**Brief:** Below are the records; give the number of lines in them that include the word "title", and nothing more.

(Stored records)
════
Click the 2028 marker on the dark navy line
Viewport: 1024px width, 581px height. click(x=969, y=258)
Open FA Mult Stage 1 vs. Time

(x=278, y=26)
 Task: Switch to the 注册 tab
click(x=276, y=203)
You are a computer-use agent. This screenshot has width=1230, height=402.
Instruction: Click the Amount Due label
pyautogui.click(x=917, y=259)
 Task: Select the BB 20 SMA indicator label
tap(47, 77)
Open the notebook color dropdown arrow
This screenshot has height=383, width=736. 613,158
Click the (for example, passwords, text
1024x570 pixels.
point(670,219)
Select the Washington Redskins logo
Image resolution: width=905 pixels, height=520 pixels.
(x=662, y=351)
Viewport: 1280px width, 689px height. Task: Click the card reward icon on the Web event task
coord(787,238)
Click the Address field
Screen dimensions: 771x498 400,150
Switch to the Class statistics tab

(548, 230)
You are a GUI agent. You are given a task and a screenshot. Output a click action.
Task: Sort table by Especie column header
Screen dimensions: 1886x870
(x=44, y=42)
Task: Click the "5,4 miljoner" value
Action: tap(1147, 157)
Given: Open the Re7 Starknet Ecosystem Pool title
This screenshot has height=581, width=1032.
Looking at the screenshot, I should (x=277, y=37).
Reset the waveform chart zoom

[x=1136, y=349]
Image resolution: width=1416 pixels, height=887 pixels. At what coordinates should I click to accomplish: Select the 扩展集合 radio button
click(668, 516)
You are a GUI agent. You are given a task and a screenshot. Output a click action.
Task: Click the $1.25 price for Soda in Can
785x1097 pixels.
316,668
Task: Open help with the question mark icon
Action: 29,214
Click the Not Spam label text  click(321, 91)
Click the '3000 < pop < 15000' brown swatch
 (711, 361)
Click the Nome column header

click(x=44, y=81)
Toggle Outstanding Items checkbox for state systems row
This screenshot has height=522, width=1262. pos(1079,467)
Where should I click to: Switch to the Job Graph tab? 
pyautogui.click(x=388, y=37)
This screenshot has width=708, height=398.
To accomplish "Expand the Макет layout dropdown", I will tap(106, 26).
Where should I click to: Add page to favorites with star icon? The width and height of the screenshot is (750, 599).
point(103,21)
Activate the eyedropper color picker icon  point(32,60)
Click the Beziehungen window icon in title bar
════
**Task result:** 2